Working Paper

International Financial Spillovers to Emerging Market Economies: How Important Are Economic Fundamentals?


Abstract: We assess the importance of economic fundamentals in the transmission of international shocks to financial markets in various emerging market economies (EMEs), covering the so-called taper-tantrum episode of 2013 and seven other episodes of severe EME-wide financial stress since the mid-1990s.

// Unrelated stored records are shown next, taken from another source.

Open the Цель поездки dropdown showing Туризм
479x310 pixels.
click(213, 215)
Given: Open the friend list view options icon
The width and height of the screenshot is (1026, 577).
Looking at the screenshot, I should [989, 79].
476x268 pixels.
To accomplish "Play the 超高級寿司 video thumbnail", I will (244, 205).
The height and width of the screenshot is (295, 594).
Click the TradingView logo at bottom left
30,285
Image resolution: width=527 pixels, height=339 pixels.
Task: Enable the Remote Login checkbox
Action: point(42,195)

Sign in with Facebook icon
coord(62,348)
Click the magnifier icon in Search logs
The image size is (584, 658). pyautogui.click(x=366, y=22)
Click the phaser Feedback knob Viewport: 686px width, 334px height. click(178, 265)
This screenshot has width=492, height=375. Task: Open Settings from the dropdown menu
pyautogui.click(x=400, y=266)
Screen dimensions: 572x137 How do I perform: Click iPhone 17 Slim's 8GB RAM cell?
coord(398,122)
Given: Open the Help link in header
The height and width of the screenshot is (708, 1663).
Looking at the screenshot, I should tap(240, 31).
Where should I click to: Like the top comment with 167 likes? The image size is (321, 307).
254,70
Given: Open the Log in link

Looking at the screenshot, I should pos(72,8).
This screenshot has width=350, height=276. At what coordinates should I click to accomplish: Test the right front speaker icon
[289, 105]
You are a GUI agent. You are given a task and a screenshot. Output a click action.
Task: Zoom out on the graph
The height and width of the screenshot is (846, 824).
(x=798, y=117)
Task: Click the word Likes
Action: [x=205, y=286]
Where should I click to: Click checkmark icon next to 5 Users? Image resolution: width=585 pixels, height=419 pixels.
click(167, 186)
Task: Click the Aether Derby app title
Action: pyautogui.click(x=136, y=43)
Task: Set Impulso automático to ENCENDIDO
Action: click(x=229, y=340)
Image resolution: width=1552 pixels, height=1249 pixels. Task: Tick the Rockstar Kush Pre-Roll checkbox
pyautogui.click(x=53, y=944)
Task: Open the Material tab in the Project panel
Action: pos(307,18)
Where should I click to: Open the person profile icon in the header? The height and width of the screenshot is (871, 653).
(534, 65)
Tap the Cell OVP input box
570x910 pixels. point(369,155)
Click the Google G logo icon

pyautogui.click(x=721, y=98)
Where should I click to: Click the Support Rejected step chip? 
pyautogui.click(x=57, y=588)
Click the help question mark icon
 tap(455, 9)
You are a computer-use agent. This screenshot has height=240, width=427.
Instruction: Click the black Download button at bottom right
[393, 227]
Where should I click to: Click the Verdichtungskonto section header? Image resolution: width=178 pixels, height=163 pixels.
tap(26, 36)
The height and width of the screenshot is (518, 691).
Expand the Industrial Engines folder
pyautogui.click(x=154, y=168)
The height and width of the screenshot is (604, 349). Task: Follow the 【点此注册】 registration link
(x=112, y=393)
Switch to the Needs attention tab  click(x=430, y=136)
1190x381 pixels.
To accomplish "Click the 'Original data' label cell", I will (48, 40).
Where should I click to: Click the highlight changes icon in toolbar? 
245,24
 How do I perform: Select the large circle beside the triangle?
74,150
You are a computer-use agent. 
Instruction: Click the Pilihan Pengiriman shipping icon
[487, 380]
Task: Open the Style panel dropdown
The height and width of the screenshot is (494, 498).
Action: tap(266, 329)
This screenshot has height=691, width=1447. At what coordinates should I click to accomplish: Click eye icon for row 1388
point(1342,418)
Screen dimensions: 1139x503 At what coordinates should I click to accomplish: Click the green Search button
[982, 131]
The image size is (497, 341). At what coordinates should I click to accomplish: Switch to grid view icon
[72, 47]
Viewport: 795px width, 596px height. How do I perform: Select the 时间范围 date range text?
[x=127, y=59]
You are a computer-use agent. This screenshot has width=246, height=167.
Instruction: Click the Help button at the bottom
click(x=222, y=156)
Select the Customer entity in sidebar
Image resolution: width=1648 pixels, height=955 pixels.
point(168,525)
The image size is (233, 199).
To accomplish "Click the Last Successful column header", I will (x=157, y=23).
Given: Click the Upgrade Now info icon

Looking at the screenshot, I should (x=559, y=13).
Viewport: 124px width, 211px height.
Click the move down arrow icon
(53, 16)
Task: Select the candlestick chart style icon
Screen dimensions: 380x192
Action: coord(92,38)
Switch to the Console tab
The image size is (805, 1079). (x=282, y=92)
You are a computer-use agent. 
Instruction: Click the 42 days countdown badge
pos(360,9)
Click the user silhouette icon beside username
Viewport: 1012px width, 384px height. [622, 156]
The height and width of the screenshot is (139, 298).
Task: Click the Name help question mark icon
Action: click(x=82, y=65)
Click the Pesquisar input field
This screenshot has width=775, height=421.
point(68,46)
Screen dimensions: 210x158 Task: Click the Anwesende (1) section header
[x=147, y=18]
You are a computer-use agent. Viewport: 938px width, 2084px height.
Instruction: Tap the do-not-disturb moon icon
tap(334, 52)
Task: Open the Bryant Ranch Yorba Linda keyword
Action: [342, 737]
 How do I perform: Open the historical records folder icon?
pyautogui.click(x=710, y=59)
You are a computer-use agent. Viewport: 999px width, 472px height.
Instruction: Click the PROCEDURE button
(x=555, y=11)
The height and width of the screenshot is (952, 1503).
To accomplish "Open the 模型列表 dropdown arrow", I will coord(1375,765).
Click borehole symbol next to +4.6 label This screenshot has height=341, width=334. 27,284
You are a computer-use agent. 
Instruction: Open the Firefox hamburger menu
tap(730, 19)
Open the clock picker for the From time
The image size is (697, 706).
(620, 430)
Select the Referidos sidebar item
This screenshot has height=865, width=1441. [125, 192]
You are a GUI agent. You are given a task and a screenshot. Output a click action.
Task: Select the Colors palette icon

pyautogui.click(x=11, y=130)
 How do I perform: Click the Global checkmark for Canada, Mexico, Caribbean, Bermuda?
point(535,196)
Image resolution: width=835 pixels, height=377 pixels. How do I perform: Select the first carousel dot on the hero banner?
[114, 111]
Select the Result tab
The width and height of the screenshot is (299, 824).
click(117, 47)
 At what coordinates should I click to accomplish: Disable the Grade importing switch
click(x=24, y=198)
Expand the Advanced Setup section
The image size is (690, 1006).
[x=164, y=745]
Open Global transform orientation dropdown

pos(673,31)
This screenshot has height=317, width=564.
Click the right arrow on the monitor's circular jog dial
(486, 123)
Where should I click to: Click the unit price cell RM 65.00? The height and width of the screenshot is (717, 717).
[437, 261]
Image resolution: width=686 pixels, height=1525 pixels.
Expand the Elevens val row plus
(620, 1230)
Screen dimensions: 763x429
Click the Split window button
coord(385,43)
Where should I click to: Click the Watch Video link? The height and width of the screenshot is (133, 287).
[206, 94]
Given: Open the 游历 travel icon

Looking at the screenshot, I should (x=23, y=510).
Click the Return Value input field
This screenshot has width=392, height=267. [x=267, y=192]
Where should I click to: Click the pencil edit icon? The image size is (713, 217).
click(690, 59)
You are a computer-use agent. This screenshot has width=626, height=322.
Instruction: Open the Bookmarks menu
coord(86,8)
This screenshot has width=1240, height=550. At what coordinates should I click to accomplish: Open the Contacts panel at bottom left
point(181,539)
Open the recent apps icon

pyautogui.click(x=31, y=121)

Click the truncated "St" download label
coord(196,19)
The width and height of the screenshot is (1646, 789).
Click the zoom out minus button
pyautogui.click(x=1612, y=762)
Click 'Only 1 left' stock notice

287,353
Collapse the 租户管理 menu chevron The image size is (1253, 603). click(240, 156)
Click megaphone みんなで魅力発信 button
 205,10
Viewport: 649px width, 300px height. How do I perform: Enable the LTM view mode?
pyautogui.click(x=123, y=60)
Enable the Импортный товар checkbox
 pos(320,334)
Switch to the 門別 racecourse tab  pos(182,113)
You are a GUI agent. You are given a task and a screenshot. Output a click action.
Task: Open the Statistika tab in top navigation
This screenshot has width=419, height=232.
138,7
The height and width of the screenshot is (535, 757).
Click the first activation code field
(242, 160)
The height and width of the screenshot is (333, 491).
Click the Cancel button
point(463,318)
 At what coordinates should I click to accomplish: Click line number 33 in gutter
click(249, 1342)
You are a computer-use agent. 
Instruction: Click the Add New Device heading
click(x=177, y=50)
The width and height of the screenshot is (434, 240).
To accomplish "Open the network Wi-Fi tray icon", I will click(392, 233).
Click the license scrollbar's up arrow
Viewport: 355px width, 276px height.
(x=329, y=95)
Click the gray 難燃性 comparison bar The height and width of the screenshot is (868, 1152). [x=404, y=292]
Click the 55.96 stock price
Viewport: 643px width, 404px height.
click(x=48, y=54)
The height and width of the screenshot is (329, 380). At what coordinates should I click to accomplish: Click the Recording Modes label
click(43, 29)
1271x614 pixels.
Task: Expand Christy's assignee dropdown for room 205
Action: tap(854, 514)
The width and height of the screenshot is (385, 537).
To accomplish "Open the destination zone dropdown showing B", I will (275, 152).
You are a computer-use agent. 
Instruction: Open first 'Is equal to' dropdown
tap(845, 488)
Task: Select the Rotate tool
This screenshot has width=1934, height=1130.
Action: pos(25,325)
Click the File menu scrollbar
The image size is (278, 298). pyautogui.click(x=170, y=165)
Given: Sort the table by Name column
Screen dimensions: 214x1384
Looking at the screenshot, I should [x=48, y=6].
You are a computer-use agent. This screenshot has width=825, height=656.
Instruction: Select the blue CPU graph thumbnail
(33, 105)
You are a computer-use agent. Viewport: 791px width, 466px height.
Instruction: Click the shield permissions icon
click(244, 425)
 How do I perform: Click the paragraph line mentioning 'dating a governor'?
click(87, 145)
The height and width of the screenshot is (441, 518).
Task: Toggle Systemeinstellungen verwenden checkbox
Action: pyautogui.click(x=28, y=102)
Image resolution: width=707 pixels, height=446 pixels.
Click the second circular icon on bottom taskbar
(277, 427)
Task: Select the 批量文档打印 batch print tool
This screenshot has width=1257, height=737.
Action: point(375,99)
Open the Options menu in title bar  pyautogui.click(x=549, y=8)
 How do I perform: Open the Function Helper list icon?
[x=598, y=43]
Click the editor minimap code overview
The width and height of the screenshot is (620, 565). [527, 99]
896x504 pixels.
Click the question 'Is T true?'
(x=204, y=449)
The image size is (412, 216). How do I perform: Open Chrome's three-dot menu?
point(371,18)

Cross-country regressions lead us to the following results: (1) EMEs with relatively better economic fundamentals suffered less deterioration in financial markets during the 2013 taper-tantrum episode. (2) Differentiation among EMEs set in relatively early and persisted through this episode. (3) During the taper tantrum, while controlling for the EMEs' economic fundamentals, financial conditions also deteriorated more in those EMEs that had earlier experienced larger private capital inflows and greater exchange rate appreciation. (4) During the EME crises of the 1990s and early 2000s, we find little evidence of investor differentiation across EMEs being explained by differences in their relative vulnerabilities. (5) However, differentiation across EMEs based on fundamentals does not appear to be unique to the 2013 episode; it also occurred during the global financial crisis of 2008 and, subsequently, during financial stress episodes related to the European sovereign crisis in 2011 and China's financial market stresses in 2015.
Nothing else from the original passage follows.